Juanita la larga. Juan Valera
Fragmento de la obra
Cierto amigo mío, diputado novel, cuyo nombre no pongo aquí porque no viene al caso, estaba entusiasmadísimo con su distrito y singularmente con el lugar donde tenía su mayor fuerza, lugar que nosotros designaremos con el nombre de Villalegre. Esta rica aunque pequeña población de Andalucía estaba muy floreciente entonces, porque sus fértiles viñedos, que aún no había destruido la filoxera, producían exquisitos vinos, que iban a venderse a Jerez para convertirse en jerezanos.
No era Villalegre la cabeza del partido judicial, ni oficialmente la población más importante del distrito electoral de nuestro amigo, pero cuantos allí tenían voto estaban tan subordinados a un grande elector, que todos votaban unánimes y, según suele decirse, volcaban el puchero en favor de la persona que el gran elector designaba.
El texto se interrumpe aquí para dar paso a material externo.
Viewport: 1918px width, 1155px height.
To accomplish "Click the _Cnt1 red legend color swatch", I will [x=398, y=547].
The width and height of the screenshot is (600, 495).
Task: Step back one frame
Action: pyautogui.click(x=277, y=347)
Ya se comprende que esta unanimidad daba a Villalegre, en todas las elecciones, la más extraordinaria preponderancia.
Agradecido nuestro amigo al cacique de Villalegre, que se llamaba don Andrés Rubio, le ponía por las nubes y nos le citaba como prueba y ejemplo de que la fortuna no es ciega y de que concede su favor a quien es digno de él, pero con cierta limitación, o sea sin salir del círculo en que vive y muestra su valer la persona afortunada.
Sin duda, don Andrés Rubio, si hubiera vivido en Roma en los primeros siglos de la Era Cristiana, hubiera sido un Marco Aurelio o un Trajano; pero como vivía en Villalegre, y en nuestra edad, se contentó y se aquietó con ser el cacique, o más bien el César o el emperador de Villalegre, donde ejercía mero y mixto imperio y donde le acataban todos obedeciéndole gustosos.
El diputado novel, no obstante ensalzaba más a otro sujeto del distrito, porque sin él no se mostraba la omnipotencia bienhechora de don Andrés Rubio. Así como Felipe II, Luis XIV, el Papa León X y casi todos los grandes soberanos, han tenido un ministro favorito y constante, sin el cual tal vez no hubieran desplegado su maravillosa actividad ni hubieran obtenido la hegemonía para su patria, don Andrés Rubio tenía también su ministro, que, dentro del pequeño círculo donde funcionaba, era un Bismark o un Cavour. Se llamaba este personaje don Francisco López, y era secretario del Ayuntamiento; pero nadie le llamaba sino don Paco.